The Bad:
- As a Counselor on twitter, it's hard to continue to be engaged. I often felt like I worked 8 hours then came home and kept working on twitter; interacting and (hopefully) helping with people with mental illness.
- My passion for helping people became overwhelming and I was staying up late to finish a conversation, complete a blog post of think about someone on twitter.
- The (TW) ongoing suicide, self harm or pro-eating disorder posts; as a Counselor in person if someone is going to hurt themselves there are things I can do and feel powerful and in control. On twitter, especially with the high rates of those with BPD and self-harm/suicide I feel hopeless and ignoring certain people or posts was still not preventing me from sleepless nights or thinking I should have done something to help at 2am.
- My 9-5 job is very, very stressful. If you are unaware I work as a Dual Diagnosis Counselor in a Women's Prison. Until this evening at 8pm, I was 6 months behind on filing- now I am 2. 40 hours a week doesn't cover the workload and I mostly refuse to stay much later for my own sanity leaving me with heaps of work that sits, stresses me out then gets noticed by the boss.
- I have "too much compassion," this might sound weird, but I begin feeling too much for people (maybe the honest words is co-dependent) and I was struggling with drawing a boundary.
- Having boundaries is difficult online for me, and I found myself not being able to say no to the many requests for help.
- Essentially I was not going a good job of self-care and didn't feel like I was ever "off the clock."
Moving Forward:
- Although I will be back on twitter, I am going to set some self-limits on how often I am on. Checking twitter while I do my 9-5 is no longer going to happen. Just morning, evening and maybe a check in during lunch.
- I will continue with the contests (I really enjoy it) but need to figure out some online format that is simple for me to track. I will not be mailing books out, as that turned out to be more expensive than I presumed as well as it taking 4 weeks. The last contest probably took 6 hours to tally, choose, order, mail, track and in one case even re-order.
- I plan on continuing to respond to DM's from those I know, or answering brief questions, I am no longer responding to people in crisis- but refer elsewhere for their help.
- If anyone posts about suicide or anything I feel I can not handle, I will *edit* Report to Twitter to follow and possibly re-tweet for others to help, but not give support myself and not engage in any "therapy-like" behavior. If the same person has ongoing SI or ED chat, or continues to post pictures I will "block" them for my own safety.
- I will continue the BPD Interviews, but only set-up one a week. If it takes 6 months to get them all done, so be it.
- I will be in bed by 10pm if I have work early the next morning, midnight if I do not.
- I will drink 6-8 glasses of water and weekly Vitamin D supplements.
- I will eat better, consume less caffeine and spend more time playing with the dog than hitting refresh.
- I will stop from extending myself too far and pull away before I feel overwhelmed.
- If I need to take a break, I will not beat myself up or feel like I let anyone down.
- I will read a book every 2 weeks to once a month. These books will not ALL be mental health or addiction literature.

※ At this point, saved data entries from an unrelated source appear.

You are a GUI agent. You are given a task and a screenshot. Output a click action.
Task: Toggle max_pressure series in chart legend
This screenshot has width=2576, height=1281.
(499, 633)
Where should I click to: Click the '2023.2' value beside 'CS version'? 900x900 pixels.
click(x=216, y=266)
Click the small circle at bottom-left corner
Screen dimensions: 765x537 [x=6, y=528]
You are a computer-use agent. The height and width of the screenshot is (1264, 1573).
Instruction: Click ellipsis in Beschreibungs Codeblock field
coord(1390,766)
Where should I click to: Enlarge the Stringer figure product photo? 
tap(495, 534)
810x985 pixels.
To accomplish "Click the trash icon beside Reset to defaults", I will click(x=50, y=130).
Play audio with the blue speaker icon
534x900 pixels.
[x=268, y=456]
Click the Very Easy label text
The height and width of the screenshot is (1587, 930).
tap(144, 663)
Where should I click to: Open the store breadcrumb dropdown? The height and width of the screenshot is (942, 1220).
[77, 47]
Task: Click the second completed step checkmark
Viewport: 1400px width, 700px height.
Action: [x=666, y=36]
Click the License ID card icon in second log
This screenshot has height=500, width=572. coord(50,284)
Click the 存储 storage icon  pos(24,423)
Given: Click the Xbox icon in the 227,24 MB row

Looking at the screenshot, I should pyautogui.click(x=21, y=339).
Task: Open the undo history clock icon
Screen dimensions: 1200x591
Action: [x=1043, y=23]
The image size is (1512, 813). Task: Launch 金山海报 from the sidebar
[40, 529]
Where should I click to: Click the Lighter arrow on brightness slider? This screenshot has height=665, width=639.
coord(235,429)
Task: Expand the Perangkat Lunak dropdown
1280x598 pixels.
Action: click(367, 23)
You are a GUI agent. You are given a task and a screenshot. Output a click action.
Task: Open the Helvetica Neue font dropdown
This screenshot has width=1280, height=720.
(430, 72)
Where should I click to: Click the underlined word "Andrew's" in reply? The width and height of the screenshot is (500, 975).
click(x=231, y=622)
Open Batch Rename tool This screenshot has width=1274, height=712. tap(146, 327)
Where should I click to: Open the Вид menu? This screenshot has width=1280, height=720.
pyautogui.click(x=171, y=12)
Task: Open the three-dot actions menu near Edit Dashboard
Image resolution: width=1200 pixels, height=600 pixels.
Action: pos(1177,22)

- I will be more gentle with myself.
- I will remind myself that I am not a masterpiece, but a work in progress.
I think you have been very wise to stand back and reassess what is working for you and what isn't. I also think it says lovely things about you that you were so personally involved in people needing help - but at the end of the day, you are only one person!
ReplyDeleteMore time reading and with the dog sounds excellent. People will understand that you will get back to them or work more on your projects when you can.
Excellent choices and goals all round. I guess that's why you're a pro! :)
Thanks for the compliment. Part of the reason I posted this is because people think therapists are infallible. It's why I share some personal stuff on here and on twitter; bad and good.
DeleteAn elementary school teacher told my parents *cough* 20 years ago *cough* "Alicia has each finger in a different pot," referring to how involved I was with different activities, sports, types of friends and interests. For now I need to focus on one thing at a time, and put myself first.
Wonderful article on how we ALL need a break even mental health providers!